A Pennsylvania school district that was sued for deliberately allowing a girl into a boys’ locker room, causing embarrassment and humiliation for a boy already changing his clothes there, on Wednesday doubled down on its advocacy for transgenderism.
When contacted by WND on Tuesday about the case, the district said it was evaluating the issue.
Then on Wednesday, it released a statement that the boy in the lawsuit was offered “reasonable and appropriate alternatives when he voiced opposition to changing in a designated male locker room being used by a [female] transgender student.”
The district told WND: “We also discussed those options with his guardians, explaining that at the time we were following the law of the land. Even though the federal government’s position has changed since then, we are now guided by a recent federal court ruling in a Pennsylvania case, and await additional guidance from the state of Pennsylvania.”
The law of the land cited by the school, however, apparently was nothing more than a rule issued by the Obama administration demanding that public schools open their girls’ showers to boys and vice versa.
The order already has been reversed by the Trump administration.
The district, however, made it clear that a student who objects to being exposed to the opposite sex in a state of undress during school physical education functions must be the one responsible for an “alternative arrangement.”
The district statement complains, “According to the claims, the district could not by law permit a transgender student to use any facility, such as a bath or locker room, designated for males or females.”
The statement didn’t address the long-held practice of having those who are physically male use facilities designated for the male gender, and the same for females.
“The district … contests the claims and will appropriately respond and defend its actions that we believe were consistent and compliant with the law.
“Working with our solicitor, and seeking guidance from authorities that include the Pennsylvania Department of Education, the administration and school board continues to focus on our mission and meeting the educational needs of all individuals.”
The case cites the 14th Amendment, Title IX, invasion of seclusion and the Pennsylvania Public School Code of 1949, which requires separate facilities on the basis of sex, and alleges school officials knowingly violated “a child’s fundamental right to bodily privacy contrary to constitutional and statutory principles.”
The case was brought by lawyers with the Alliance Defending Freedom and the Independence Law Center against the district, Faidley, principal Brett Cooper and assistant principal E. Wayne Foley on behalf of a student identified only as “Joel Doe,” by and through his guardians.
ADF and ILC explained the high school boy “was exposed involuntarily to an undressed female student while he was changing in his school’s locker room.”
“Without any notice to students or parents, the school district secretly opened its schools’ sex-specific restrooms and locker rooms to students of the opposite sex. When the student, identified in the lawsuit as ‘Joel Doe,’ was standing in his underwear about to put on his gym clothes, he suddenly noticed that a female student, also in a state of undress, was in the locker room,” the legal groups said.

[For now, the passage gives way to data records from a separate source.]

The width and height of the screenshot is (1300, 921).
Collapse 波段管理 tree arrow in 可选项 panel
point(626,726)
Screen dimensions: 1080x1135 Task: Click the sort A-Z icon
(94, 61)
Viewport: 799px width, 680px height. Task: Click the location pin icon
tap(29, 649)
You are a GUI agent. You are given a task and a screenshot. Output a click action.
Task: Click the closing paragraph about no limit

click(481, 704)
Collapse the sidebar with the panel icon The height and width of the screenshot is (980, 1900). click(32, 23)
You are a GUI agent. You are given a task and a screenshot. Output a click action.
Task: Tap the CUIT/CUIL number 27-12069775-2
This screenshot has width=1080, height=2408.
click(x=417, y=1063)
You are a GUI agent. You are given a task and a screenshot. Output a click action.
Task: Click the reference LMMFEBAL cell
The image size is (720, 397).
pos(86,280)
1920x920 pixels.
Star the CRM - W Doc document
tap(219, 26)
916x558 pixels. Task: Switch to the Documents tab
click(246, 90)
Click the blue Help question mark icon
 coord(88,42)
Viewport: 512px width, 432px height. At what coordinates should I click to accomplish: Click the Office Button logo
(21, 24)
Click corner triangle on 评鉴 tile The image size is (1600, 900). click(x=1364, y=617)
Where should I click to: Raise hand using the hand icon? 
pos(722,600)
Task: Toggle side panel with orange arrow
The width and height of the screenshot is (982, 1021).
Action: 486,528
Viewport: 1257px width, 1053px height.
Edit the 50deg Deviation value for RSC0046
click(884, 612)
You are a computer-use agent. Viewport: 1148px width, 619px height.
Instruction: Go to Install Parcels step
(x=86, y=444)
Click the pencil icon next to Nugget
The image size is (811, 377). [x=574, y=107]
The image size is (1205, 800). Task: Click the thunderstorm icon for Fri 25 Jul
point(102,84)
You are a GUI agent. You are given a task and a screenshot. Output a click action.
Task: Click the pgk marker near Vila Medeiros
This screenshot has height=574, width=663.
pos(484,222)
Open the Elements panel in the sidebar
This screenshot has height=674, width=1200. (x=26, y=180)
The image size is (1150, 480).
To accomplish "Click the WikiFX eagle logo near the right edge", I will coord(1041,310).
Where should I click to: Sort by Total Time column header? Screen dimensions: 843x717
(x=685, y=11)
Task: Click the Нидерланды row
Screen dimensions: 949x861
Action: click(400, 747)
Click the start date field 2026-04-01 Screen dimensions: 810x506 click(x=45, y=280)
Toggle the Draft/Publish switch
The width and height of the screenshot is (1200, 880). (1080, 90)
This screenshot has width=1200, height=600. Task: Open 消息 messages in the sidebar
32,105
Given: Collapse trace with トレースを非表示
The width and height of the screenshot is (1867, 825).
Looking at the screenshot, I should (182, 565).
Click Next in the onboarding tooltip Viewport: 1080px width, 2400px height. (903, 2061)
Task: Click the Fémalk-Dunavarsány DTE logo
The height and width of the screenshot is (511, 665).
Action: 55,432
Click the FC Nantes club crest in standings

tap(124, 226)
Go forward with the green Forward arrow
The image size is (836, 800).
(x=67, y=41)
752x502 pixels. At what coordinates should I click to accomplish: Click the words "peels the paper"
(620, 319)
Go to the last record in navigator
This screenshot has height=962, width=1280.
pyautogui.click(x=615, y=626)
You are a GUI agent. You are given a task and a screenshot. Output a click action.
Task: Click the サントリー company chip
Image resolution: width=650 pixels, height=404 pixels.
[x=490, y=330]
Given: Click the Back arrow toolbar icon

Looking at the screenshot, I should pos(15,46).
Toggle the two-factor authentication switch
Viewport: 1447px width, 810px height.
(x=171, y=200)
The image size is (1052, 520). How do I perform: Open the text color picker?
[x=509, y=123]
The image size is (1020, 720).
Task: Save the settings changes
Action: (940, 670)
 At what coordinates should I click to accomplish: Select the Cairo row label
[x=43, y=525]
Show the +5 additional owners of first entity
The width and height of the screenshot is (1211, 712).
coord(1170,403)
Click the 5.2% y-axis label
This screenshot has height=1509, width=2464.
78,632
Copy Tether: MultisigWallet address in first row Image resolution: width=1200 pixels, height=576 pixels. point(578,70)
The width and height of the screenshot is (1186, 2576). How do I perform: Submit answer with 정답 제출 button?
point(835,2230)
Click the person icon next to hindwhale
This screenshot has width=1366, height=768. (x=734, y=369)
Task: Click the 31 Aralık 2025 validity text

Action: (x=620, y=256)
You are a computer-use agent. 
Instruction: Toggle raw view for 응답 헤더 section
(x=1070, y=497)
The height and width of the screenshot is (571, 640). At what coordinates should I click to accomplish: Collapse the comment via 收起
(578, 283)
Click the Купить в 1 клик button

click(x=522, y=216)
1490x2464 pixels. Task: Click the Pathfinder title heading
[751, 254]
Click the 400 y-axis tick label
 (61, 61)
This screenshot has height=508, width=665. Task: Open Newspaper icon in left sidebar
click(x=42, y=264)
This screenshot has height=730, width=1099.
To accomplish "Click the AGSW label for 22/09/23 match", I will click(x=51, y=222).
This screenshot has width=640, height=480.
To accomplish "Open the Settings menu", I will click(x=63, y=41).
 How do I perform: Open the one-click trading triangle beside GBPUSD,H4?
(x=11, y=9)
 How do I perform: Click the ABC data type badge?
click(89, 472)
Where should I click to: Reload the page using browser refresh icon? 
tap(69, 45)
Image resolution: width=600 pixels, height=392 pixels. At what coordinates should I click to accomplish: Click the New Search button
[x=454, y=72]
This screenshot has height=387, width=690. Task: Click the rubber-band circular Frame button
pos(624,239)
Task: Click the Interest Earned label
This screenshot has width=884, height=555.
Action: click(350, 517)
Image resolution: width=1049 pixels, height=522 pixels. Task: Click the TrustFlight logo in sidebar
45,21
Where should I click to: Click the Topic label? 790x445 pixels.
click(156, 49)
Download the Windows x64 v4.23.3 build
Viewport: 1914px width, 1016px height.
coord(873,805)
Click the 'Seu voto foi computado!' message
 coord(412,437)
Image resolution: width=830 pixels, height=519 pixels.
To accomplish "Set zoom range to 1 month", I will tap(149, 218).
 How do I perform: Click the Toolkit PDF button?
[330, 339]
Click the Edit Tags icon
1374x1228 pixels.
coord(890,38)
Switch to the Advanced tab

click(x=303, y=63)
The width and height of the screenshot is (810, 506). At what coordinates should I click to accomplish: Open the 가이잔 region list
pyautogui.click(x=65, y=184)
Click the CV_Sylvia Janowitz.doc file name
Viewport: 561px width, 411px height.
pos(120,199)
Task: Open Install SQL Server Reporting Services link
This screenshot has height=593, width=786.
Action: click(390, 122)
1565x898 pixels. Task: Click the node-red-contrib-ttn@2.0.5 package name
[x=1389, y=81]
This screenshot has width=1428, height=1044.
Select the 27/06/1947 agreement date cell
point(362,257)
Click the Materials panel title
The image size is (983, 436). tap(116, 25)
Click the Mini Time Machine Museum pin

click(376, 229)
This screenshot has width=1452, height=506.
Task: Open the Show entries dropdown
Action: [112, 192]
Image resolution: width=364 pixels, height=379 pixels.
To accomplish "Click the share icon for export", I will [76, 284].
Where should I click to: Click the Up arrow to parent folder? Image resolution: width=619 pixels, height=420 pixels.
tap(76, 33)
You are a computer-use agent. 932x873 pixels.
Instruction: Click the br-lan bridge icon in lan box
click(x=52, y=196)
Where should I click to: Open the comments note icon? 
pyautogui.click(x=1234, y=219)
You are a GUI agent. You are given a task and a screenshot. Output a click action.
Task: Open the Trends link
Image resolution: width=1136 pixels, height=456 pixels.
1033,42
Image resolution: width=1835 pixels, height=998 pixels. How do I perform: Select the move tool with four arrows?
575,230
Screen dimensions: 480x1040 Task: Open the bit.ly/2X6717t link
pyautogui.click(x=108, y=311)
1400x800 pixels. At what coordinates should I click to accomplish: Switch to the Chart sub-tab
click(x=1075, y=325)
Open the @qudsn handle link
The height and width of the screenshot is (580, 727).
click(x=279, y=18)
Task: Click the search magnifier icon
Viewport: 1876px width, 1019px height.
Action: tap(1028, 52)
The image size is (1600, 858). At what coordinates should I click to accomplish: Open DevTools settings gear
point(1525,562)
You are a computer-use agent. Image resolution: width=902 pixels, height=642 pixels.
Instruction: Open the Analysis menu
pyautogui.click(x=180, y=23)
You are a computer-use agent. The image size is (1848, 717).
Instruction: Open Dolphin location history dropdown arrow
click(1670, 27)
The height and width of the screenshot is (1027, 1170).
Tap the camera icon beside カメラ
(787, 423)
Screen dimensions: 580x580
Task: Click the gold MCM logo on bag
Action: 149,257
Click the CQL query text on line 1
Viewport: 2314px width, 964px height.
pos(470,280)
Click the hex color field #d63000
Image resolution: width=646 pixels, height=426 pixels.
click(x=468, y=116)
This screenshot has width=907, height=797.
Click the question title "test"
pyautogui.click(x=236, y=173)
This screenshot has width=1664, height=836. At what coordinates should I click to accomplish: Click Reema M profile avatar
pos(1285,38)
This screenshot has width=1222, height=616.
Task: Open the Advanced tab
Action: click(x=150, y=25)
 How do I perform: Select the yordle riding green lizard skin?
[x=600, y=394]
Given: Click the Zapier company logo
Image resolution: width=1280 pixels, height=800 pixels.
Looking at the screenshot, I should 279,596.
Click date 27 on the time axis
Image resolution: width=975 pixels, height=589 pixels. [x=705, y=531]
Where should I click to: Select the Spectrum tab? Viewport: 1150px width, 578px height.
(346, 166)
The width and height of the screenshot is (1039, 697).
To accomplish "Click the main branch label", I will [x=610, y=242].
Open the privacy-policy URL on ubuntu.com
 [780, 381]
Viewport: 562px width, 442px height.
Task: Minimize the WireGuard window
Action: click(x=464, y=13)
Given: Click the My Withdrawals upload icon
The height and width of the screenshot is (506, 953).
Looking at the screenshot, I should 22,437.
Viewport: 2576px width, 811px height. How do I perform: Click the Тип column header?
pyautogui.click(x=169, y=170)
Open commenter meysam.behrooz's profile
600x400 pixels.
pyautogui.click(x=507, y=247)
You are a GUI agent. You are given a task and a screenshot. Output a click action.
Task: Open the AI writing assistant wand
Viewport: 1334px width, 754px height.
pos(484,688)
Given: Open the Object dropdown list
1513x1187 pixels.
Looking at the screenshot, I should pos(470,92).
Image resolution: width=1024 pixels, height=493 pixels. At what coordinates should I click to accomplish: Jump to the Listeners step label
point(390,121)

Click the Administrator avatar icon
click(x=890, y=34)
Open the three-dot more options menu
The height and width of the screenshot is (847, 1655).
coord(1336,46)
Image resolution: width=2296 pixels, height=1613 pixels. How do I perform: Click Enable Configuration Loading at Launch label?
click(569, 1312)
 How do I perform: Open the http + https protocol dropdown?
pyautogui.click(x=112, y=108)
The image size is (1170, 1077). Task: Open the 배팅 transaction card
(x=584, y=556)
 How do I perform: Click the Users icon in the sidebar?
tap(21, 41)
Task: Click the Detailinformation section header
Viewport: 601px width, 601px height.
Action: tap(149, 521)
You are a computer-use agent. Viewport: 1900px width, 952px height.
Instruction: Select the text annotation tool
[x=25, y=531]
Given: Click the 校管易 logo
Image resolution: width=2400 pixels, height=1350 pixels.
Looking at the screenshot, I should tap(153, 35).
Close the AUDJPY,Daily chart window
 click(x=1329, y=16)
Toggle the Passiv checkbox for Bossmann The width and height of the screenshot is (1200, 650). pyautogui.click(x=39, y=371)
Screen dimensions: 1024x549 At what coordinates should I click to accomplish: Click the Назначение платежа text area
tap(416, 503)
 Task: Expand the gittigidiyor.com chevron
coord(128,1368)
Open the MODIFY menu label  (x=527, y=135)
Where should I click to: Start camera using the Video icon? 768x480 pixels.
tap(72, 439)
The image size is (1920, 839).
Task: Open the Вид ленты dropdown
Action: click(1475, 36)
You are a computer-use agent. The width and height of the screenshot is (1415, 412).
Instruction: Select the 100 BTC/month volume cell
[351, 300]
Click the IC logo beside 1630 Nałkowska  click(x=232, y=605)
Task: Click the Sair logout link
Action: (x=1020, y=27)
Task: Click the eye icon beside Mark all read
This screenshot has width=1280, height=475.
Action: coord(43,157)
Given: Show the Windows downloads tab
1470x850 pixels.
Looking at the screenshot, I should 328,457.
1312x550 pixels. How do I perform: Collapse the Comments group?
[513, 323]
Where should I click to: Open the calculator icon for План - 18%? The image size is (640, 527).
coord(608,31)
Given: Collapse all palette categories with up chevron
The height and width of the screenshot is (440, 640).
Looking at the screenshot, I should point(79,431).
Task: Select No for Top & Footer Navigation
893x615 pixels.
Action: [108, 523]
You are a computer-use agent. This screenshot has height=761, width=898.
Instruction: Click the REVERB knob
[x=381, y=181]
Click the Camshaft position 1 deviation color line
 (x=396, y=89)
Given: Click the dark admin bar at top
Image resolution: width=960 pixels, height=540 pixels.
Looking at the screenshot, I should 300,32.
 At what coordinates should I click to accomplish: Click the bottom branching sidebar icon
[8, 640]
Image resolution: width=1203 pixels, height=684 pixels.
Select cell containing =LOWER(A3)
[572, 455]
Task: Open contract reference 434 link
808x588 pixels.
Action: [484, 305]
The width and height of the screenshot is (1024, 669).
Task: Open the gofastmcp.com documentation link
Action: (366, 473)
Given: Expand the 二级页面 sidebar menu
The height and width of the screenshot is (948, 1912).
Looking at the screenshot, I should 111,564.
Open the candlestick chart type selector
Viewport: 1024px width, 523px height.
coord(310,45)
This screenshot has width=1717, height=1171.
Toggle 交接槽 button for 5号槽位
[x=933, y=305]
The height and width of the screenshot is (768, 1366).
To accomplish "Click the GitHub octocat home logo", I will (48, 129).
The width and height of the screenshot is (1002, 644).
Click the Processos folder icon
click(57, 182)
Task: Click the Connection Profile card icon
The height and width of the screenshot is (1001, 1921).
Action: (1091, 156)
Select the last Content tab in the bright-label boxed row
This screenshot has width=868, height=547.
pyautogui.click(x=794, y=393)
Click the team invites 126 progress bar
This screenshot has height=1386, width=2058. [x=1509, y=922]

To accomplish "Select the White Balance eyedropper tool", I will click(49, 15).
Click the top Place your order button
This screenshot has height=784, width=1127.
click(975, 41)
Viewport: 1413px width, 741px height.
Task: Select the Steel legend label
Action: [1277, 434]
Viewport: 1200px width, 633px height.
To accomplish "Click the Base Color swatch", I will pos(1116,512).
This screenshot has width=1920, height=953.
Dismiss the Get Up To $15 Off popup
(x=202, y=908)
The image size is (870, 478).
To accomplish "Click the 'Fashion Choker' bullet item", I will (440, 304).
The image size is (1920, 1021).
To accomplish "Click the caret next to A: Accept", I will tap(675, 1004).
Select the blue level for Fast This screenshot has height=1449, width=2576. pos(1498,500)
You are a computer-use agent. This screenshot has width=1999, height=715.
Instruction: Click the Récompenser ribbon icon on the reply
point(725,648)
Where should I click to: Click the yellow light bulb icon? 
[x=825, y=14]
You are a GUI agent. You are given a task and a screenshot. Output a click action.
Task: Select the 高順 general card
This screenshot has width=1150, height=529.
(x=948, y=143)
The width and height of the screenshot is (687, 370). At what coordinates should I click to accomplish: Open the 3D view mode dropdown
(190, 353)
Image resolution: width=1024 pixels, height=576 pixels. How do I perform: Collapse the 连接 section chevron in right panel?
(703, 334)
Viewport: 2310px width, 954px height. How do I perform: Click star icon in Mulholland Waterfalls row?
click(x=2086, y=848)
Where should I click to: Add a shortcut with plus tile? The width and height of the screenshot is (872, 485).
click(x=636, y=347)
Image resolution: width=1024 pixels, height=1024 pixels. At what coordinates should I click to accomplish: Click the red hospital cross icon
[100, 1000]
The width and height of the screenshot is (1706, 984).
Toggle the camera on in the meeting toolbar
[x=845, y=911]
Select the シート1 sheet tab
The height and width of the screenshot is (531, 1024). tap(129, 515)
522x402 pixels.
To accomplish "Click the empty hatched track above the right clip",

“The male student brought a complaint to school officials, who informed him that they now allow students who subjectively identify themselves as the opposite sex to choose whichever locker room they wish to use. He asked officials to protect his privacy, but they instead told him twice that he must ‘tolerate’ it and make changing with students of the opposite sex as ‘natural’ as he can.”
The complaint explains the practice “has had a severe and negative impact on plaintiff.”
“Plaintiff has experienced embarrassment and humiliation, both in terms of being viewed and viewing a student of the opposite sex in a state of undress and because of the stigmatization and criticism he received from other students and adults, fueled by the administration’s policy and actions,” the complaint says.
“He also fears the future embarrassment of meeting students of the opposite sex in the bathroom when simply relieving himself. He now avoids using the restroom during the school day because of the ongoing risk of having his privacy violated,” it states.
ADF Legal Counsel Kellie Fiedorek said the nation’s “laws and customs have long recognized that we shouldn’t have to undress in front of persons of the opposite sex.”
“But now some schools are forcing our children into giving up their privacy rights even though, in this case, Pennsylvania law requires schools to have separate facilities on the basis of sex,” Fiedorek said.
It was Oct. 31, 2016, when Joel Doe was changing into clothing for a required physical education class when he noticed a girl also changing in the room. She was wearing “nothing but shorts and a bra.”
He dressed quickly, left and complained, along with other classmates, to Foley, whose response included the statement that biological gender did not matter.
“Minors have a fundamental right to be free from state compelled risk of exposure of their bodies, or their intimate activities,” the complaint explains to the school. “Doe was subjected to harassment because the practice allows biological females to use the boys’ locker rooms and restrooms, which creates a harassing hostile environment specifically on the basis of the sex of the persons involved.
“Differences in anatomy … do not disappear when biological females self-identify as males, and vice versa.”
The conflict turned into a nationwide dispute when Obama decided that “sex” as used in various 1970s laws meant the “sex” that a person believes themselves to be, unrelated to a physical characteristic. His assumption that that’s what Congress meant when it wrote those laws would mean that a boy who says he’s a girl would have full, legally protected, access to the girls’ showers in a school.